The Huawei P8 lite (2017) is an Android smartphone developed by Huawei, first released under the name P8 lite in 2015. In other countries, this model is also sold under the names Huawei P9 lite (2017), Honor 8 Lite, Huawei Nova lite, and Huawei GR3 (2017). Sales started in Ukraine in February 2017.

== Design & Appearance ==
The body is covered on both sides by protective 2.5D glass.

It has a fingerprint sensor on the back panel. It measures 73 mm wide, 147.2 mm high, 7.6 mm deep, and it weighs 147 grams.

It is available in 4 colors: Black, White, Blue and Gold. The back panel is made of glossy plastic, and the plastic frame on the white model is silver.

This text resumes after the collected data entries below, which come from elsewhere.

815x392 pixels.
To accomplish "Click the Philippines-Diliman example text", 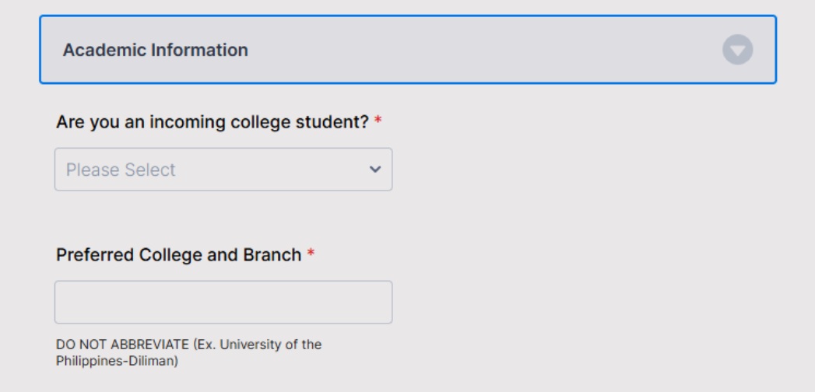I will click(x=117, y=361).
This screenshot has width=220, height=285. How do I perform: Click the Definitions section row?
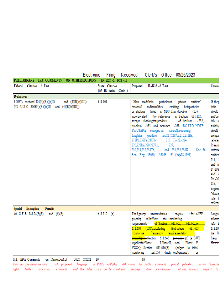[x=21, y=96]
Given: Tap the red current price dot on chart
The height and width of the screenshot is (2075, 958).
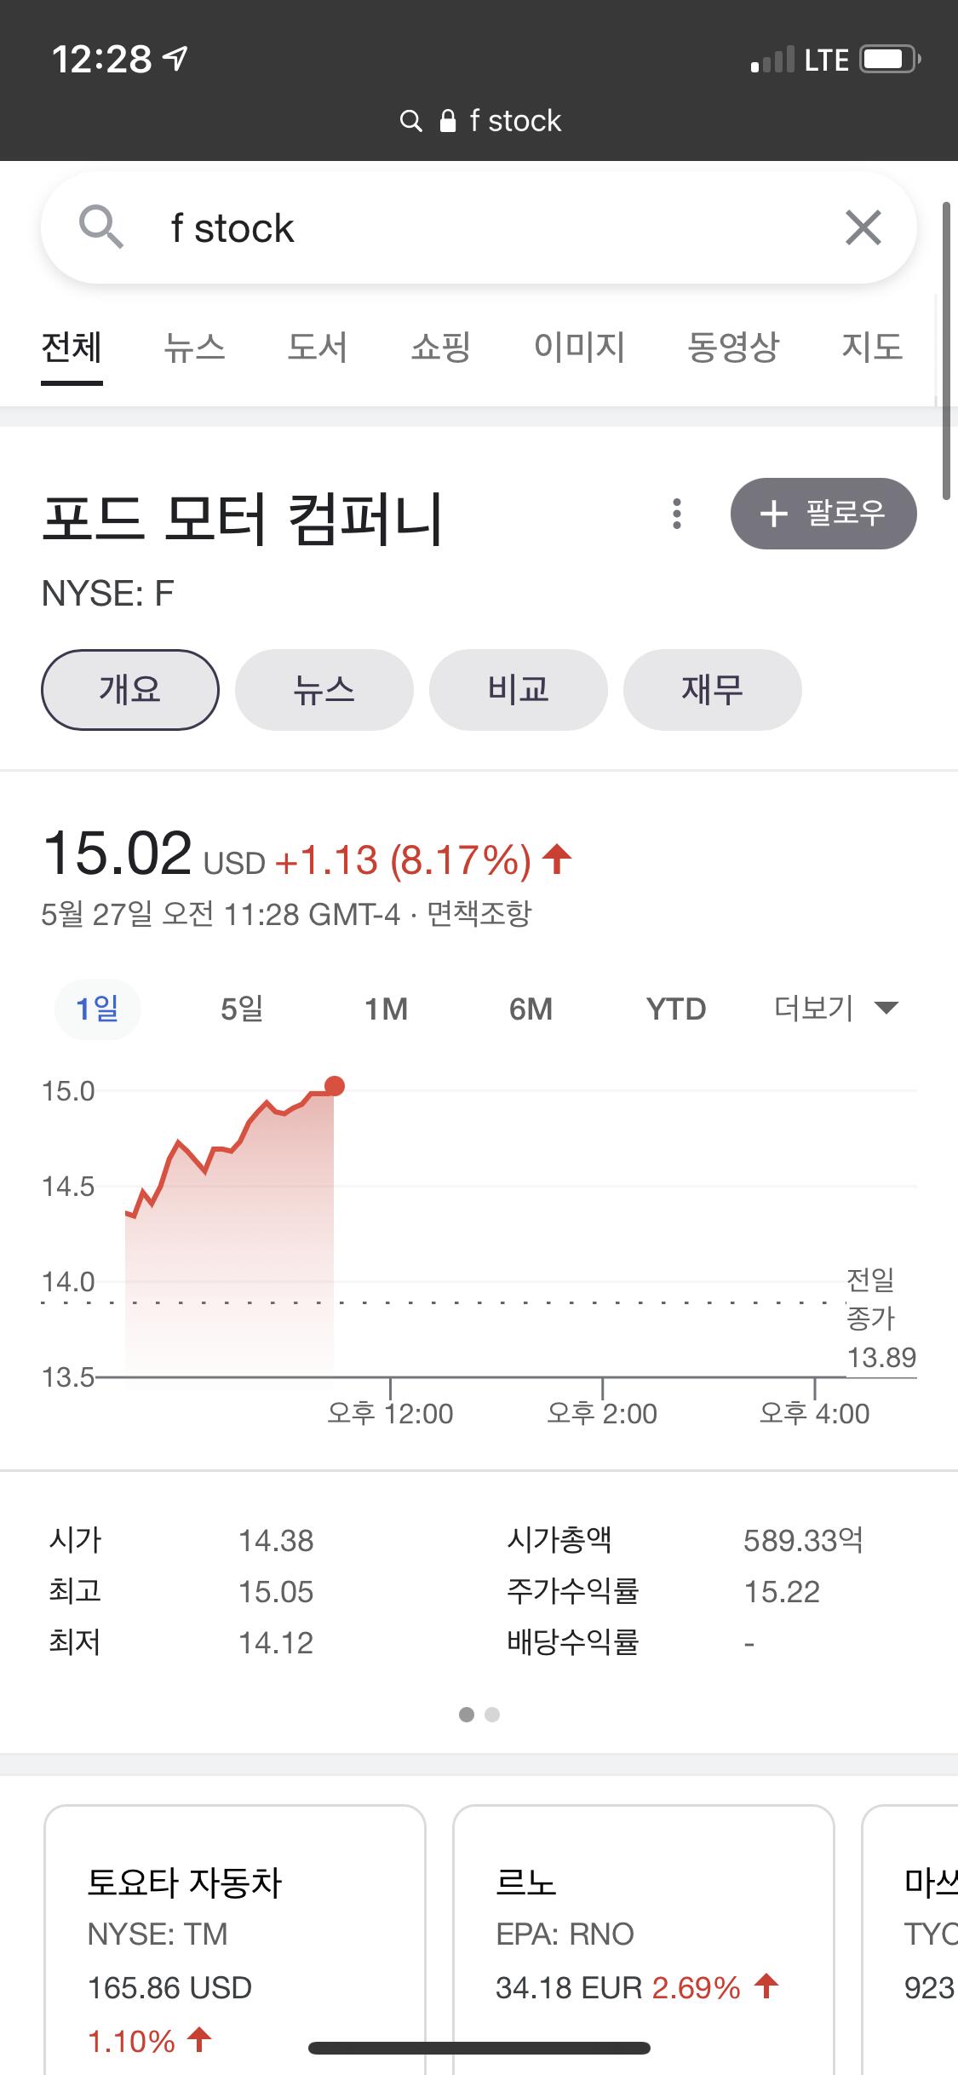Looking at the screenshot, I should (x=335, y=1086).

== Technical specifications ==

=== Hardware ===
The smartphone is built on the HiSilicon Kirin 655. This is an 8-core SoC: 4 Cortex-A53 cores at 2.1 GHz and 4 energy-efficient cores with a frequency of 1.7 GHz. The graphics accelerator is the Mali-T830MP2.

Its RAM capacity is 3 GB, and the internal storage is 16 GB. There is also a hybrid slot for a microSD card with a capacity of up to 256 GB. The screen is an IPS matrix with a 5.2-inch diagonal and a resolution of 1080x1920 pixels. The aspect ratio is 16:9.

Its non-revovable battery has a 3000 mAh. The main camera is 12 MP with autofocus. The front camera is 8 MP.

=== Software ===
The P8 lite (2017) runs on Android 7.0 (Nougat) operating system with the EMUI 5.0 graphic shell. It supports the following communication standards - GSM, HSPA, and LTE.